He was a big guy but quiet, and when things didn't work out for him he liked to be alone, so he was alone a lot. That didn't bother him much, because he didn't feel like he had much to say to other people anyhow, at least, not about the things they cared about. He was a former football player and looked it, and so people were surprised at how introspective he was. They didn't know what to make of him.
He was given to thinking about big things, about life and death and what was possible or not. He loved things that were irrational or that baffled him, and he sought them out. He believed that the human mind was very small compared to what was out there, and that you had to leave yourself open to things you didn't understand, because when the truth came, it wouldn't come as a result of logic or the things he knew, but from somewhere else, totally unexpected, wearing a face he'd never seen before and possibly wouldn't even recognize.

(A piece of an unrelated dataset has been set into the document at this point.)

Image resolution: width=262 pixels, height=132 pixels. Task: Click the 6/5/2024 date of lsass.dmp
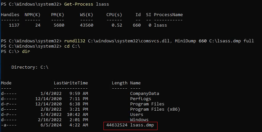(x=49, y=125)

He was pretty sure that thinking about the kinds of things he thought about was the most important thing you could do with your life, but he was aware that all this thinking didn't make him very popular. That did bother him, because while he didn't mind being alone, he didn't like being lonely. He wasn't sure whether the kinds of things he thought about prevented him from having friends, or whether the fact that he had no friends made him think about the kinds of things he did. He had a good job that paid him very well for very little work, and one in which people left him alone. He wondered whether that was good or not too.

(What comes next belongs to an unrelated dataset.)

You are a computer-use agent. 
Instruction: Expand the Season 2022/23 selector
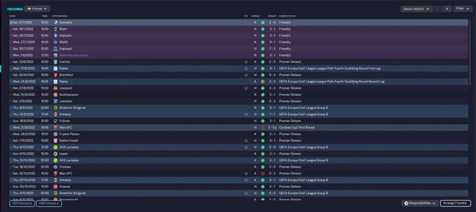[416, 9]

There was a golf course not far from his new apartment, and since he liked to walk, he often went there at night, walking on the grassy verge because there were no sidewalks where he lived: everyone drove cars. The golf course was protected by a chain link fence, but in places the fence was old and sagging or just fallen down, especially by the little creek that ran as a little water hazard through the manicured fairways. There was a big patch down by the fence near the ninth tee that was too inaccessible to mow or spray or make out in, and over the years had been allowed to revert to whatever nature would have it be. Willows hung over the little creek that here was wild and swampy, and poplars stood guard behind, screening it from the golf course proper. There were maples and dogwood, hackberry and fir and bushes whose name he didn't know, sloping down to an open spot before the stream where weeds and wildflowers grew in the spring.
He never went there, because that would require wading in the creek, but he liked to stand on the little concrete bridge nearby and just look at the patch and let his mind go blank. Sometimes he would play games, like squinting his eyes to make everything blur, or making a tiny little hole by putting his thumb against the crook of the top joint of his index finger and looking at things through that, or other foolishness, but in the end he found that just looking at the patch was very pleasing to him and restful. The human eye seems to take pleasure in things that are green and shadowy and overwritten with nature's hieroglyphics, and that was the patch. He hadn't been to church since he was a child, but standing on the bridge was like standing in front of something sacred. There was some sort of infinity in there, a wild place where no human hand could reach.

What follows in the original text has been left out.